(Beginning of Reading passage)
Sunday, 16 June 2019

Join the Queue

2018: 250 Years of the Royal Academy of Arts
'Queuing at the Royal Academy of Arts' by Yinka Shonibara whose artworks feature beautiful brightly coloured fabrics and patterns that explore the issues of race, class and culture.  Royal Mail commissioned six Royal Academicians to design a stamp portraying the popular annual RA Summer Exhibition and Yinka Shonibara created this queue in the Burlington House courtyard waiting to enter. It's England so of course it is raining.  For postal lovers Burlington House also has a rather flash wooden postbox in the porch of the entrance but stamps must be bought elsewhere
1990: 150th Anniversary of the Postage Stamp
and there may be a queue but not as long as this one outside the Main Post Office in Guernsey in 1969 when the first stamps of an independent postal administration were issued.  The stamp on the stamp shows the heads of both Queen Elizabeth I and II but a monarch goes walkabout
1997: 25th Anniversary of the Reign of Queen Margrethe II
here where the people have been queuing to welcome Queen Margrethe of Denmark
2018: Europa - Bridges (Design (V Beltyukov)
For a queue with a view head for the Floating Bridge over the Moskva River.
(End of Reading passage)
(Beginning of Data section)
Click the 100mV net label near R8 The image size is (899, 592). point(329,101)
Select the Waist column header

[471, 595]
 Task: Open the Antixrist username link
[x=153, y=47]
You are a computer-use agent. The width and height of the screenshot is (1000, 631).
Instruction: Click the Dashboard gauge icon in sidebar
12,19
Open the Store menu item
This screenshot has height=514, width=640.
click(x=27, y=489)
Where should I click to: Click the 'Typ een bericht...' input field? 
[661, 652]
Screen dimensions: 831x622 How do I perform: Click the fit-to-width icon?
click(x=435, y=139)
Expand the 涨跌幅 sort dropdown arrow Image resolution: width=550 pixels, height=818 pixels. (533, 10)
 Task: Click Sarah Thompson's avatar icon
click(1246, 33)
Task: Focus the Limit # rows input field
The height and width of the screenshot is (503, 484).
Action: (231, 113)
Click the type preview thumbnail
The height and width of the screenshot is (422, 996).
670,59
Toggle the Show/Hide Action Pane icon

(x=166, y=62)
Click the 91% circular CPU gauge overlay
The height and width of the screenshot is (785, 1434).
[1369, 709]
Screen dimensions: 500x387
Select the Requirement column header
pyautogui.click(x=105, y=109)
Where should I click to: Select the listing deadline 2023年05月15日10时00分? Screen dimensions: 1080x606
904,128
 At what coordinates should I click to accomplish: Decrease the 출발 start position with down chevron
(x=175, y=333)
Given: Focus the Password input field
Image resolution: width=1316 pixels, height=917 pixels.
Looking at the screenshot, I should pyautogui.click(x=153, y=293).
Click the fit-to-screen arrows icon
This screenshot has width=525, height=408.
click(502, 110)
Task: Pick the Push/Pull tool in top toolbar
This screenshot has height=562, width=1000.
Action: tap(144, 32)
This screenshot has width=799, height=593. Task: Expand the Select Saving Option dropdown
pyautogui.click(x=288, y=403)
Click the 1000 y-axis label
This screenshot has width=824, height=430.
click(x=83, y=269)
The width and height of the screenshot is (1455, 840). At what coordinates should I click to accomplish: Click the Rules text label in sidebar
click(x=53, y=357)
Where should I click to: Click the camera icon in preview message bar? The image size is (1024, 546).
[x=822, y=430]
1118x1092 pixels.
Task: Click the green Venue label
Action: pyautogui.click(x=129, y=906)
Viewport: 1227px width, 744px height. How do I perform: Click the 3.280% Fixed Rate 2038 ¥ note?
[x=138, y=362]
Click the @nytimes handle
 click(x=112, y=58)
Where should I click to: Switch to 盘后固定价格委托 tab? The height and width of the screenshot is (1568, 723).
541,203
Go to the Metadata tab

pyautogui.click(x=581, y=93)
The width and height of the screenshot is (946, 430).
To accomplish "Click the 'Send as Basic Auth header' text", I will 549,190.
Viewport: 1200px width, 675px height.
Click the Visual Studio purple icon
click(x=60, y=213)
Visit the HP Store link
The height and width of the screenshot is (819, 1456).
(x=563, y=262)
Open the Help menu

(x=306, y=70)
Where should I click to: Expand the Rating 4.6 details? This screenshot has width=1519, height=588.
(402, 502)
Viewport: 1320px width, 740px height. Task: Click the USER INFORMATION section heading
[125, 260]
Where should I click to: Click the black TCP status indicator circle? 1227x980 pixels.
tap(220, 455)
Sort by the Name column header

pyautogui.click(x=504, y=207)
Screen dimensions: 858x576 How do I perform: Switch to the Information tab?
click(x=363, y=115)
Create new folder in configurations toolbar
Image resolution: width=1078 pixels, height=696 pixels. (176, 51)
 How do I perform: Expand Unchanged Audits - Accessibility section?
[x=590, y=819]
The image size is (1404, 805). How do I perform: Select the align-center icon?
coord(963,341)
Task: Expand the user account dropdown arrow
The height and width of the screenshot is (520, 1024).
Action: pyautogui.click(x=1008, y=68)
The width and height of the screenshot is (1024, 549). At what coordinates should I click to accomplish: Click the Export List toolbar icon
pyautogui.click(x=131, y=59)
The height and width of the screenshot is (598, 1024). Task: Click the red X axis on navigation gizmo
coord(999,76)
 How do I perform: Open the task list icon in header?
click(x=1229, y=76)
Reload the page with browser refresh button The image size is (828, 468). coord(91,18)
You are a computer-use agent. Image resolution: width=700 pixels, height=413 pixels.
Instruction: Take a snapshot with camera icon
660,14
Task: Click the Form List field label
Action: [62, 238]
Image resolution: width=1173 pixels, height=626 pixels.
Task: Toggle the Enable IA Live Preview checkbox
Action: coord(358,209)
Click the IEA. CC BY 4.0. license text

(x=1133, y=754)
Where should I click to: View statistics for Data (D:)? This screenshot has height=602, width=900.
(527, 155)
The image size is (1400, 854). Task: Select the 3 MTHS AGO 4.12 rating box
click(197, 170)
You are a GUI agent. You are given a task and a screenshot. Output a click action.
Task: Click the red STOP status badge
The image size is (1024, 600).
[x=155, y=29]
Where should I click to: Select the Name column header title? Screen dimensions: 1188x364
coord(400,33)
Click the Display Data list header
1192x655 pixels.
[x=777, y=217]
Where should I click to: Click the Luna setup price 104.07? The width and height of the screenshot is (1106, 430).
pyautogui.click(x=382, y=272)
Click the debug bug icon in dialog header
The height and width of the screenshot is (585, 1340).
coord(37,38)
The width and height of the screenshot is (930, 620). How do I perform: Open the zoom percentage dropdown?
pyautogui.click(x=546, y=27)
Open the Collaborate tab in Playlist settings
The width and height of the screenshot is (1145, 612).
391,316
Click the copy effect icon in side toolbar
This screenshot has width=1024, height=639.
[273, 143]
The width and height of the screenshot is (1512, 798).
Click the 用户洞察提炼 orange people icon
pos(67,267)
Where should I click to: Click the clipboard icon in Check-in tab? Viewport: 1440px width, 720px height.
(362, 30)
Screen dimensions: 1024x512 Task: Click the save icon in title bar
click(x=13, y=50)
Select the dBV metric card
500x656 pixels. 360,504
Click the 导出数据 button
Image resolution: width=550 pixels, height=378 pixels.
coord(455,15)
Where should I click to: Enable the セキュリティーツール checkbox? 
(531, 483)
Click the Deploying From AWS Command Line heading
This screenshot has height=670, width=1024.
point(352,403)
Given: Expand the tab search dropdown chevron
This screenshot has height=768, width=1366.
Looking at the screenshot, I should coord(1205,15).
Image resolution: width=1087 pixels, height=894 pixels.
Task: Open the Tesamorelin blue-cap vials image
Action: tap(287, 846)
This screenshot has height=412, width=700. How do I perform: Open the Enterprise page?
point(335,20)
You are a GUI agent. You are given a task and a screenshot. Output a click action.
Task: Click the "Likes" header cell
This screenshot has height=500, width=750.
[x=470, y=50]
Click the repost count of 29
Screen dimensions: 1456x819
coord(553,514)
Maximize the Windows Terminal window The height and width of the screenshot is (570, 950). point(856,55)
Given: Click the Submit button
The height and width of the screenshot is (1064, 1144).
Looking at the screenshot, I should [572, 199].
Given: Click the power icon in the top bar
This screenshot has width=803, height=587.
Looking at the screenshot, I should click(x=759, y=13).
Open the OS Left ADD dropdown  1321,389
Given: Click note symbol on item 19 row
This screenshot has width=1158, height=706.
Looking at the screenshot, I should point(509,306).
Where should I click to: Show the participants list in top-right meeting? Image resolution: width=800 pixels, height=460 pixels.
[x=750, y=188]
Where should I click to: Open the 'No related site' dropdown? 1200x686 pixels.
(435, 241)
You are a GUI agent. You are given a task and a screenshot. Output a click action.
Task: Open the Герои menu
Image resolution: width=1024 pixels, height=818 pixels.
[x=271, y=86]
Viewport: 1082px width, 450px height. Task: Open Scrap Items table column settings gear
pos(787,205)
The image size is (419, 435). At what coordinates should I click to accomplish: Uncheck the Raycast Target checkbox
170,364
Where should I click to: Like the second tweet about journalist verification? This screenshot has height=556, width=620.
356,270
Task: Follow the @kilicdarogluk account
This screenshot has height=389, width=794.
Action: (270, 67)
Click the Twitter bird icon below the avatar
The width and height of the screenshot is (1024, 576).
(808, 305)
(End of Data section)
According to the post about queues on stamps, where were people queuing in 1969, and why? The rows have nothing to do with the post about queues on stamps.

Outside the Main Post Office in Guernsey, when the first stamps of an independent postal administration were issued.